I Demand Payment is a 1938 American drama film directed by Clifford Sanforth and starring Betty Burgess, Jack La Rue and Matty Kemp. It is based on Rob Eden's 1932 novel Second Choice. Sherman L. Lowe wrote the screenplay. It was produced by Poverty Row company Imperial Pictures.

==Plot==
A man finds himself drawn in too deep after going to work for a loan shark, and his new wife tries to leave him after discovering his true occupation.

==Cast==
- Betty Burgess as Judith Avery
- Jack La Rue as Smiles Badolio
- Matty Kemp as Toby Locke
- Guinn "Big Boy" Williams as Happy Crofton
- Lloyd Hughes as Doctor Craig Mitchell
- Anthony Orlando as Louie Badolio
- Sheila Terry as Rita Avery
- Bryant Washburn as Joe Travis
- Donald Kirke as Mr. Twitchett
- Harry Holman as Justice of Peace
- Edward Keene as District Attorney
- Norma Taylor as Miss Farnsworth

== Reception ==
Billboard wrote that it was "a powerful illustration that crime does not pay". Varietys review described the film as featuring "The loan-shark racket framed in an undistinguished production" and as "Imperial's contribution to the gangster cycle." It noted, "It provides an hour's entertainment for fans with time to kill who do not care how they kill it.... Bright spots in the production are Jack La Rue and Matty Kemp, standouts in unsympathetic parts, and Betty Burgess as the femme lead.

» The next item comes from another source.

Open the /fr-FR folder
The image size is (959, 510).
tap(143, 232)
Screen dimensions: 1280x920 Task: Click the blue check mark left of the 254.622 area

La Rue's strong personality and intensity as a strong-arm guy practically dominates the entire proceedings... Story progresses in routine fashion until the melodramatic climax where Kemp is cornered in his hideout after fleeing gang vengeance... Action fans who like plenty of gun-play will get it here". The New York Daily News rated it two stars, stating in its review that "Matty Kemp tries desperately to give a fine performance in a film distinctly amateurish." The Film Daily stated that the film "rates weak with amateur script and direction" and called the photography "fair".

==Bibliography==
- Pitts, Michael R. Poverty Row Studios, 1929–1940. McFarland & Company, 2005.